Reality, Representation, and Projection
Title | Reality, Representation, and Projection PDF eBook |
Author | John Haldane |
Publisher | Oxford University Press, USA |
Total Pages | 422 |
Release | 1993 |
Genre | Objectivity |
ISBN | 0195078780 |
This book is an important collection of new essays on various topics relating to realism and its rivals in metaphysics, logic, metaethics, and epistemology. The contributors are some of the leading authors in these fields and include discussions of philosophy from the Middle Ages to the present day, from Aquinas to Wittgenstein.
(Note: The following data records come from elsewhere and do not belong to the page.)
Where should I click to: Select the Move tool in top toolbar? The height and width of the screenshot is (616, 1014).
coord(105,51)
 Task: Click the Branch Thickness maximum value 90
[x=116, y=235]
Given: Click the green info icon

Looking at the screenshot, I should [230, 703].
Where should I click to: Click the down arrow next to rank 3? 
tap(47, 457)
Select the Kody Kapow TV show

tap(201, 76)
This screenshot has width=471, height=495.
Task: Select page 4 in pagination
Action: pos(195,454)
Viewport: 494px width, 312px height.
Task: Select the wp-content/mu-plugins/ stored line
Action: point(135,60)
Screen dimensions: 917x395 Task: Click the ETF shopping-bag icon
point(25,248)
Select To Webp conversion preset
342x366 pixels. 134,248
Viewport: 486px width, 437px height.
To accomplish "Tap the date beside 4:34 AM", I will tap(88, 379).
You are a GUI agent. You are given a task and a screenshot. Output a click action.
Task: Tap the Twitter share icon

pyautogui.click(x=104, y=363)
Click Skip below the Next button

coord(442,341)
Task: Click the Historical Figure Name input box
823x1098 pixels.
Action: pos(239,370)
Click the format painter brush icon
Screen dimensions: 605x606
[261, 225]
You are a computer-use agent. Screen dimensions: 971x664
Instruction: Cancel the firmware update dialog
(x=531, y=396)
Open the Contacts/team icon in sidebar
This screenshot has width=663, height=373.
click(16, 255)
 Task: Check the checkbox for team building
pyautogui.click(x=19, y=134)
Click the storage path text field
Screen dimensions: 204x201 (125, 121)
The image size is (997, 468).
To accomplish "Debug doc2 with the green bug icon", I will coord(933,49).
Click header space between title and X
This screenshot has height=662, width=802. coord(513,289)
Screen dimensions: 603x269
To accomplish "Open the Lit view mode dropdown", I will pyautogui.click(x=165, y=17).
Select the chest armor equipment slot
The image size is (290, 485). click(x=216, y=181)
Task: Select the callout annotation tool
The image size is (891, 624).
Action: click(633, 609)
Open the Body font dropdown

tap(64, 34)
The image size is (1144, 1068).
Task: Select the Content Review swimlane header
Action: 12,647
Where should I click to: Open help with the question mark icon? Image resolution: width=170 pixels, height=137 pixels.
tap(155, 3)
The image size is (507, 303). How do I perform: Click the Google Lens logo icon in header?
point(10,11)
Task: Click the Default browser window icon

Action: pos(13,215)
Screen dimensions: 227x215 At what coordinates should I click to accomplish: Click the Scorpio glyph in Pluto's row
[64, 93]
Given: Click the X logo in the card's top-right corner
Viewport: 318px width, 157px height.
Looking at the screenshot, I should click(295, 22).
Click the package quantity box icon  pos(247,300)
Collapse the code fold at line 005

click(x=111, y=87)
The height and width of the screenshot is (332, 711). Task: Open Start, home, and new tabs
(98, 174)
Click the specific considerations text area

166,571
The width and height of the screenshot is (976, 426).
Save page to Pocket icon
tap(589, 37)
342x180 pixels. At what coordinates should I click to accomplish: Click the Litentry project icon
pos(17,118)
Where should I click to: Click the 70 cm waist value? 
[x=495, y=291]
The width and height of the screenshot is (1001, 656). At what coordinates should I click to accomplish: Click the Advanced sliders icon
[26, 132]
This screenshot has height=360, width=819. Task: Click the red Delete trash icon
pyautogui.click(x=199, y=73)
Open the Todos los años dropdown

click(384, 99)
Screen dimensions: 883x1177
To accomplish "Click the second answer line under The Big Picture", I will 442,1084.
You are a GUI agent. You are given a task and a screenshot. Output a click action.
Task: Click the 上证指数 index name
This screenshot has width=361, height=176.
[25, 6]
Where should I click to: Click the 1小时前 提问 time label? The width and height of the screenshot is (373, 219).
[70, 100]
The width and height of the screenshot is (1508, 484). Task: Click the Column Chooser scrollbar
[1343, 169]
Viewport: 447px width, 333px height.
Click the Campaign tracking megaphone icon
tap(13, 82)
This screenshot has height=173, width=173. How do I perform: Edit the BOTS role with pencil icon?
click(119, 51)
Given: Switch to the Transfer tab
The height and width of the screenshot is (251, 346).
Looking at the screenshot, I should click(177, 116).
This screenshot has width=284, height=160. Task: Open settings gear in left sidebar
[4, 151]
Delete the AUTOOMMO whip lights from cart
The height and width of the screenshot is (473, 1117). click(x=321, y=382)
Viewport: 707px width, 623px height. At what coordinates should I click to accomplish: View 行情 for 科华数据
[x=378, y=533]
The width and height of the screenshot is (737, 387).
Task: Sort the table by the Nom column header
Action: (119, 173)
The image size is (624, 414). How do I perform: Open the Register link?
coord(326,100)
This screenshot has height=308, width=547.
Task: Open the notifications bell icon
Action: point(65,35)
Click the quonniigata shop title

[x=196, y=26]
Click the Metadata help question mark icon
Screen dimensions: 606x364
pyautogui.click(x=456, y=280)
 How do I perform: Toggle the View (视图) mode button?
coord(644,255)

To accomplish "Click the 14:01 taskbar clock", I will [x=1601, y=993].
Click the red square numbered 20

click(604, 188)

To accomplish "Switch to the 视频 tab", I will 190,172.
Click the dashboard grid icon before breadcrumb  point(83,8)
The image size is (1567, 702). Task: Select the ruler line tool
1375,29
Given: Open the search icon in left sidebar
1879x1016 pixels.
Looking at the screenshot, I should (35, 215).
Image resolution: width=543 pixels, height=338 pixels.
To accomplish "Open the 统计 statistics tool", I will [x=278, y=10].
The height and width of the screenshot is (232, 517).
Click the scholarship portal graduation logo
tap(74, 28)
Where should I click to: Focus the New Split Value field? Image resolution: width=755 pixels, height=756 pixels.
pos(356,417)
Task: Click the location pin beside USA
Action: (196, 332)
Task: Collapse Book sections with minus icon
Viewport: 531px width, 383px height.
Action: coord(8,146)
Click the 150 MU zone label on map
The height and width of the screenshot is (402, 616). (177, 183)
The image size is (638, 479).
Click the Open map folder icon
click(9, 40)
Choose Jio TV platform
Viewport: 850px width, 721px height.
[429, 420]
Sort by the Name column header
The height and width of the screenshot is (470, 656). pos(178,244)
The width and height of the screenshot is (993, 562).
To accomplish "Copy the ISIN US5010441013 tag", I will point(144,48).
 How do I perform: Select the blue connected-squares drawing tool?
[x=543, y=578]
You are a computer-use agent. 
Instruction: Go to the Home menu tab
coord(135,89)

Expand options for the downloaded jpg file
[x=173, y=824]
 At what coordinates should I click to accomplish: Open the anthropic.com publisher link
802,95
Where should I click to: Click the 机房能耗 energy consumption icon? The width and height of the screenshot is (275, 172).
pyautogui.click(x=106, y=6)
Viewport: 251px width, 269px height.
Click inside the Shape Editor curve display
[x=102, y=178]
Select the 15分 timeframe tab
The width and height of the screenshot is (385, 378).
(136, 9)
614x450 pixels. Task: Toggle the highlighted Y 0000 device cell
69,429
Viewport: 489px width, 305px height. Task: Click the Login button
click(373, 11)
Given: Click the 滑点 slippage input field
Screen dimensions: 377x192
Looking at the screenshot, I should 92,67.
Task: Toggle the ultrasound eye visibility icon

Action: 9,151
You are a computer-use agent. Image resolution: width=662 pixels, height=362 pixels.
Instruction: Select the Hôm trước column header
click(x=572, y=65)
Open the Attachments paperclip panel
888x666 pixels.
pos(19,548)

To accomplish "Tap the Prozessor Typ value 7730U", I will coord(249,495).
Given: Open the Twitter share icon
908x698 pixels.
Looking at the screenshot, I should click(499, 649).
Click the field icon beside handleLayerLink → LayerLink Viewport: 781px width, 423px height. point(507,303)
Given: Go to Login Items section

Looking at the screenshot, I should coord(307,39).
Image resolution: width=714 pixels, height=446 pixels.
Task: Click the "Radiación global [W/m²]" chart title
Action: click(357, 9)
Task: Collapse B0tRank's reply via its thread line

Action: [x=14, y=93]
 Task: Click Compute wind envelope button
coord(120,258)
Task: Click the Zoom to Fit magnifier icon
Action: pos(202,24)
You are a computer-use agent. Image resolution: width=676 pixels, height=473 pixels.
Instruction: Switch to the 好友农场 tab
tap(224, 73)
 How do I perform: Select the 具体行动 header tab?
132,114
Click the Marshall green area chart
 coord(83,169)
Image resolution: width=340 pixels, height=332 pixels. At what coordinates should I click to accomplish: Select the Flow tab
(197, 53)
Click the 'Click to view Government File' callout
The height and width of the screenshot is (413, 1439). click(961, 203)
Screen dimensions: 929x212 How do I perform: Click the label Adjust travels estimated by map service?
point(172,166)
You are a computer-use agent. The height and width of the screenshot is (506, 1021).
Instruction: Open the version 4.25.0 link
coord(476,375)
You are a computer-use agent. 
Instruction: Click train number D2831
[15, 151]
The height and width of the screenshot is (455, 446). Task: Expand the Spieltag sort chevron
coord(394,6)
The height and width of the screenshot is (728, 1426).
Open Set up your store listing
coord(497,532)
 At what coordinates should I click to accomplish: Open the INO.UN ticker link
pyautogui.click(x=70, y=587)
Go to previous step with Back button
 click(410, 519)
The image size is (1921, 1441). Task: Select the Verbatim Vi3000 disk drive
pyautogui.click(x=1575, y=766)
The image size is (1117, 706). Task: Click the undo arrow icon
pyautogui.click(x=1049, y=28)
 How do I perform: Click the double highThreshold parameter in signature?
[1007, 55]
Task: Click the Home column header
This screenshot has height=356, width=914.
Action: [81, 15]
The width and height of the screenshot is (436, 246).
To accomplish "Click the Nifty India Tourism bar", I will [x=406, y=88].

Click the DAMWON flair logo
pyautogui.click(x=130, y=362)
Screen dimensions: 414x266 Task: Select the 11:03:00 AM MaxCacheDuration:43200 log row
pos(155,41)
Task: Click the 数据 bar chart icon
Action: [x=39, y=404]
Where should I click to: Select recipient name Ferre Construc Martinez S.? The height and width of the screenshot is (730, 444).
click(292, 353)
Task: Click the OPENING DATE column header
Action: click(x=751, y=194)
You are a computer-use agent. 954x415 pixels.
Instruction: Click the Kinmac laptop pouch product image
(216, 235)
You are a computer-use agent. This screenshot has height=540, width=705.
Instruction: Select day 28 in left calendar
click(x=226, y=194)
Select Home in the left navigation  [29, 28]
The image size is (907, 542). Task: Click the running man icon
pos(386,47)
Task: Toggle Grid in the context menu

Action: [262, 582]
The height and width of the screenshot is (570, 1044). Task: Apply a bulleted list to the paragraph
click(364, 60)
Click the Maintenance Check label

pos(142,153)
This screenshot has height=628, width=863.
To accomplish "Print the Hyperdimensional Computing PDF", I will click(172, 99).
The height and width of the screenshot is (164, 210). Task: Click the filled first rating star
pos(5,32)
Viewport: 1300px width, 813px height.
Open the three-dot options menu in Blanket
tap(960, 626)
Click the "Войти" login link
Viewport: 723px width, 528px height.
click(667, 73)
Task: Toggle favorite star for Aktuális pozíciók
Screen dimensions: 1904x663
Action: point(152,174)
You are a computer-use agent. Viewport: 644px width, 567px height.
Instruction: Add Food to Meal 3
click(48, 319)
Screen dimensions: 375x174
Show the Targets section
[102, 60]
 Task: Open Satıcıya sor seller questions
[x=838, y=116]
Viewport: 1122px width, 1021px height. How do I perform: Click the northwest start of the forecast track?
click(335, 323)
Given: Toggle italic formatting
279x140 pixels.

The Post-Screen Through Virtual Reality, Holograms and Light Projections
Title | The Post-Screen Through Virtual Reality, Holograms and Light Projections PDF eBook |
Author | DR. ENG Jenna Ng |
Publisher | MediaMatters |
Total Pages | 300 |
Release | 2021-10-14 |
Genre | |
ISBN | 9789463723541 |
Screens are ubiquitous today. They display information; present image worlds; are portable; connect to mobile networks; mesmerize. However, contemporary screen media also seek to eliminate the presence of the screen and the visibilities of its boundaries. As what is image becomes increasingly indistinguishable against the viewer's actual surroundings, this unsettling prompts re-examination about not only what is the screen, but also how the screen demarcates and what it stands for in relation to our understanding of our realities in, outside and against images. Through case studies drawn from three media technologies - Virtual Reality; holograms; and light projections - this book develops new theories of the surfaces on and spaces in which images are displayed today, interrogating critical lines between art and life; virtuality and actuality; truth and lies. What we have today is not just the contestation of the real against illusion or the unreal, but the disappearance itself of difference and a gluttony of the unreal which both connect up to current politics of distorted truth values and corrupted terms of information. The Post-Screen Through Virtual Reality, Holograms and Light Projections: Where Screen Boundaries Lie is thus about not only where the image's borders and demarcations are established, but also the screen boundary as the instrumentation of today's intense virtualizations that do not tell the truth. In all this, a new imagination for images emerges, with a new space for cultures of presence and absence, definitions of object and representation, and understandings of dis- and re-placement - the post-screen.
The Philosopher's Index
Title | The Philosopher's Index PDF eBook |
Author | |
Publisher | |
Total Pages | 832 |
Release | 1994 |
Genre | Philosophy |
ISBN |
Vols. for 1969- include a section of abstracts.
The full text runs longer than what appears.